En Navidad, el 25 de diciembre salíamos a jugar con nuestros nuevos juguetes, soldaditos, pelotas, bicicletas, patines del diablo, carritos de pedales, y no teníamos inconveniente en prestarlos un ratito a algún amigo, claro, con la consabida monición de “cuidado porque está nuevo” y lo mismo hacían amigos con nosotros.

Los sábados acudíamos a la doctrina al templo de nuestro barrio o colonia, para que nos prepararan para la primera comunión; también nos preparaban en el colegio, pues era fundamental la instrucción religiosa y los niños no podían llegar a los 10 años sin haber hecho su primera comunión.

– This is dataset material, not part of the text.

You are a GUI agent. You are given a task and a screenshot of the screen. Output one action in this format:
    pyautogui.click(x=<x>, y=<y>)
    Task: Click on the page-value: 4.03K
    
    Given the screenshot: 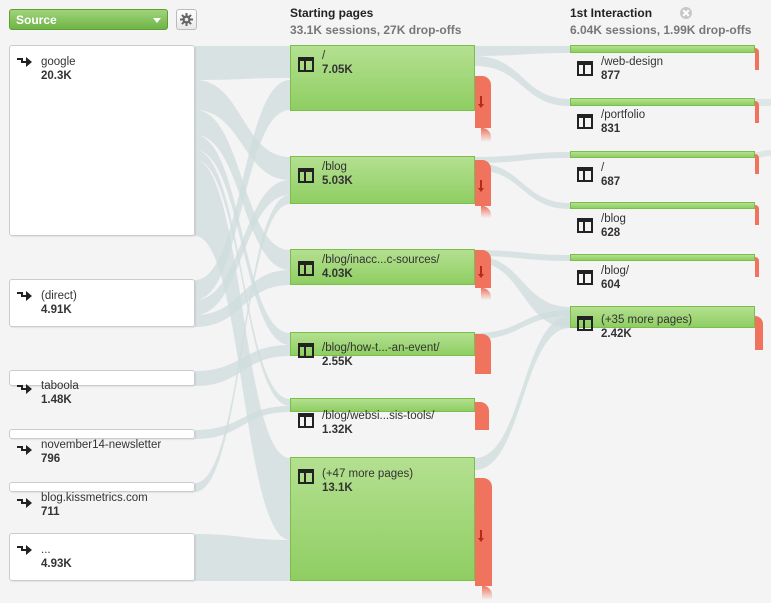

Unos a otros nos apoyábamos en las buenas y las malas. Cuando fallecía algún pariente cercano de la familia, todo el grupo de la escuela o los amigos con los que nos reuníamos íbamos a la misa porque siempre teníamos presente el espíritu de solidaridad, de compañerismo y de afecto.

Los amigos de la infancia, los primeros amigos que tuvimos, siempre estarán presentes en nuestro corazón, aunque ya estén gozando la gloria celestial; allá nos esperan con los brazos abiertos, como aquellas tardes cuando en plena calle nos veían llegar y todos al unísono estallaban en un ¡eeeehhhh! y para ellos nuestro entrañable recuerdo y enorme cariño.

Larga vida y prosperidad queridos lectores. Aquí los espero si Dios quiere el próximo domingo en EL INFORMADOR, con su cafecito y su bísquet con mantequilla y mermelada.